Interview met: Dirigent Anton Kropivsek
Dirigent, arrangeur, componist
Al bijna 40 jaar is hij als dirigent in de koorzang bijzonder actief. Tijdens en na zijn conservatoriumopleiding te Maastricht heeft Anton zich ontwikkeld als een veelzijdig musicus: docent, componist, arrangeur en uiteraard dirigent. Hij dirigeerde en dirigeert nog steeds diverse koren.
In 2003 behaalde Anton met zijn mannenkoren Oranje uit Schinveld en het Venray’s Mannenkoor respectievelijk de 1e en 2e plaats in de hoogste categorie tijdens het Nederlands Mannenkoorconcours te Zutphen. Met het Venray’s Mannenkoor werd hij in de hoogste categorie tijdens het Nederlands Mannenkoorconcours te Zwolle in april 2014 wederom landskampioen.

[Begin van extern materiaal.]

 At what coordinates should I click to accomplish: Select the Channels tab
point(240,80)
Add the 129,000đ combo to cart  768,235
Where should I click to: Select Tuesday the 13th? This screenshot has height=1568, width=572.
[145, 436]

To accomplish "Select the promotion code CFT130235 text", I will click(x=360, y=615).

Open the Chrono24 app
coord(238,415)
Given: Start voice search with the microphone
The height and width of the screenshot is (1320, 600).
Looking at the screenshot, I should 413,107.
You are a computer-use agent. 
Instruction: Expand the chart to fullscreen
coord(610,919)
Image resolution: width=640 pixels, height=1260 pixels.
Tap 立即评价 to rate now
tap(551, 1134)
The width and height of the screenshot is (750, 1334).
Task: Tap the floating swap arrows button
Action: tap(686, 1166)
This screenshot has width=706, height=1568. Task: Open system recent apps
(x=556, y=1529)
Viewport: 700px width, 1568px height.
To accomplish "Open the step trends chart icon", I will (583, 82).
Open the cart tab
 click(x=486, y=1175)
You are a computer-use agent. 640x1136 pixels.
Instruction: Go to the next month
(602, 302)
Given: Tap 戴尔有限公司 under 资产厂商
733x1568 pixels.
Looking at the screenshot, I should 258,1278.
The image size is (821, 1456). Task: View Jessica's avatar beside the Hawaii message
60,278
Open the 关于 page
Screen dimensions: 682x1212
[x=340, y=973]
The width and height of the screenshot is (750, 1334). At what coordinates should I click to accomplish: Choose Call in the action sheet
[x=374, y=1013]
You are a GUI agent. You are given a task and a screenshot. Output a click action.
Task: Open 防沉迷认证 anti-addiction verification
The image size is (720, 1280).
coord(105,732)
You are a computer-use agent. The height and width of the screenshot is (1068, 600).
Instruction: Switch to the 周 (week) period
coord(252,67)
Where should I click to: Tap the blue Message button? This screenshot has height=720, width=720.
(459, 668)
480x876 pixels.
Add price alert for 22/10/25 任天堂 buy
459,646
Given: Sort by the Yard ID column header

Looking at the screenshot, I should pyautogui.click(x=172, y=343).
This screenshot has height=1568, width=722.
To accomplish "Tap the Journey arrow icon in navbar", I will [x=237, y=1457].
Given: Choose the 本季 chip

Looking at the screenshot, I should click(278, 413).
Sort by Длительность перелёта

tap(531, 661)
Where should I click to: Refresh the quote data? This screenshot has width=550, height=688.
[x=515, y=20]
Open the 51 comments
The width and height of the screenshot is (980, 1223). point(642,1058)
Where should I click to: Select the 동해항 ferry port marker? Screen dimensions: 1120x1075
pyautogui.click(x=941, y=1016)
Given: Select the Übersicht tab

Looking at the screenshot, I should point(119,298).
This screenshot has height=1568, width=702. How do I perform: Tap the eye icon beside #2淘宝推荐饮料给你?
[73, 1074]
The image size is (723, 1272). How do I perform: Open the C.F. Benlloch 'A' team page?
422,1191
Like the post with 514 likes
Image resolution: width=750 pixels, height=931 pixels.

Hij leidde meerdere malen koorwerken met orkestbegeleiding, zoals de uitvoering van Messe de Solenelle van Gounod. Het gemengd koor ‘Crescendo’ uit Doenrade en het orkest ‘Symphonic Impulse’ openden in de Pancratiuskerk te Heerlen de dag van de blaasmuziek 2003. In december 2004 leidde hij de première van het kerstoratorium van de Maastrichtse componist Jean Lambrechts, uitgevoerd door het Limburgs Symfonie Orkest en het Venray’s Mannenkoor.
In juli 2005 tijdens het WMC te Kerkrade werd de samenwerking tussen fanfare ‘Eensgezindheid’ uit Maasbracht, John Bröcheler en Anton’s vocaal ensemble The Anthony Singers bekroond met de wereldtitel in de concertafdeling.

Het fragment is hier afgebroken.